== Segment start ==

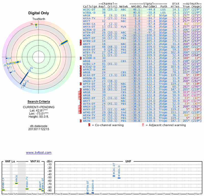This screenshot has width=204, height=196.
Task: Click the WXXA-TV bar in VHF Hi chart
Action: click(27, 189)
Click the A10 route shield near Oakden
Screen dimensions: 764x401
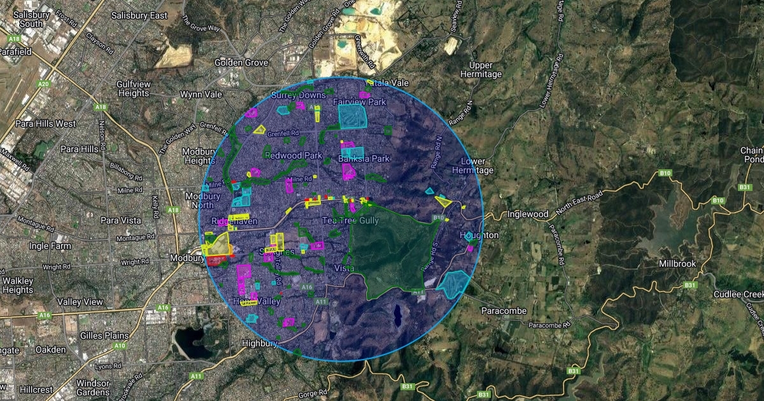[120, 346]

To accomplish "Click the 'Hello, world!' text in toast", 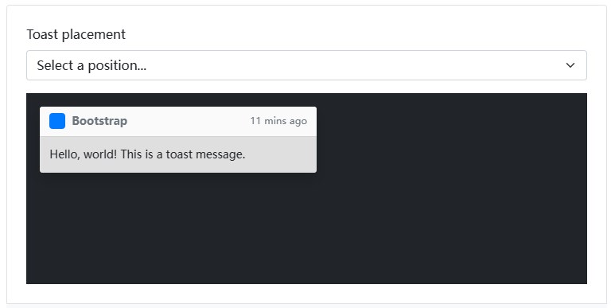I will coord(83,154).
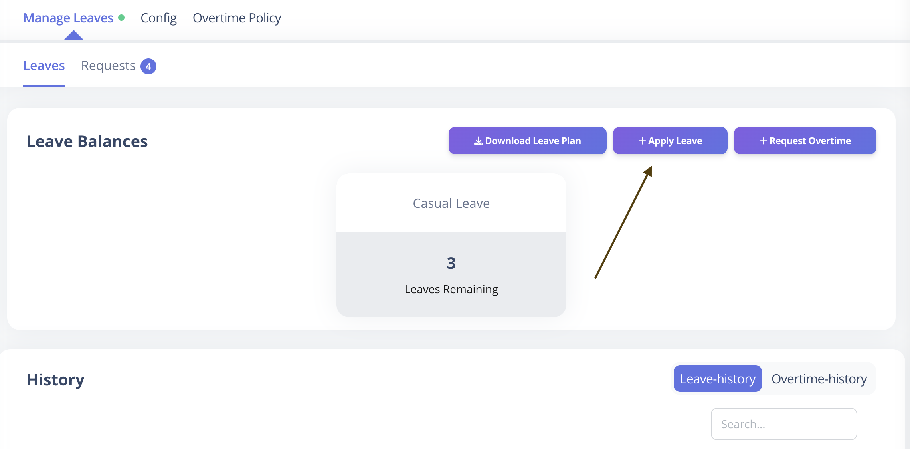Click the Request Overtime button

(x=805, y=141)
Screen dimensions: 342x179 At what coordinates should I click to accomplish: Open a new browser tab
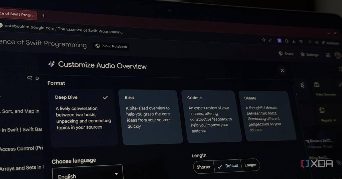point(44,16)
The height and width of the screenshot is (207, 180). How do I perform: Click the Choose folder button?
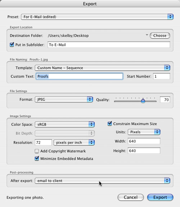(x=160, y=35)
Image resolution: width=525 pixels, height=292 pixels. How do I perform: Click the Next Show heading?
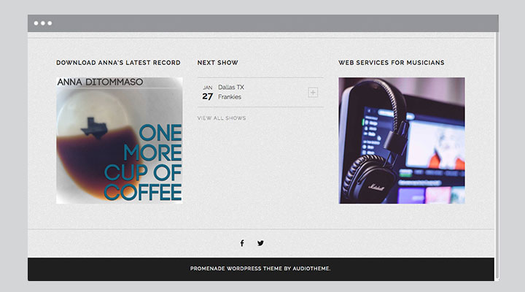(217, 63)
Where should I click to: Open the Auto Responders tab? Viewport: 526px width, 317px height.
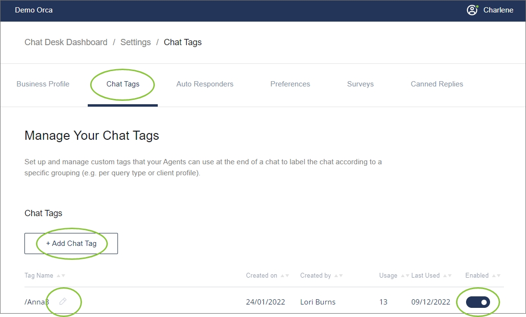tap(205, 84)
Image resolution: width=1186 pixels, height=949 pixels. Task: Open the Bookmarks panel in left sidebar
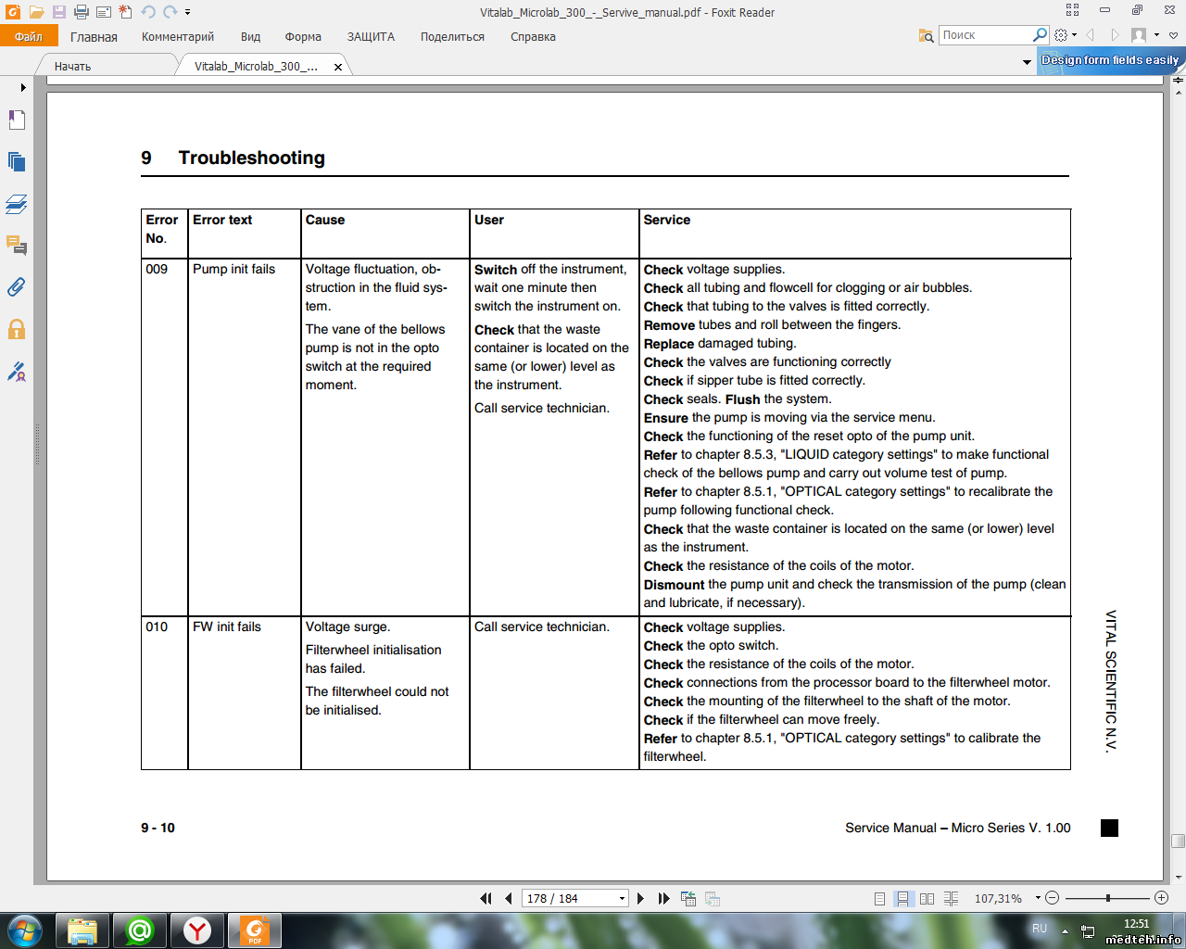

== Segment end ==

__PROMPT__. Keep the pictures out of your answer, which should be the lines from the one with "Where should I" through the final line of the data, copied exactly.

__SOLUTION__.
Where should I click to: Open the Auto Responders tab? Viewport: 526px width, 317px height.
tap(205, 84)
Image resolution: width=1186 pixels, height=949 pixels. Task: Open the Bookmarks panel in left sidebar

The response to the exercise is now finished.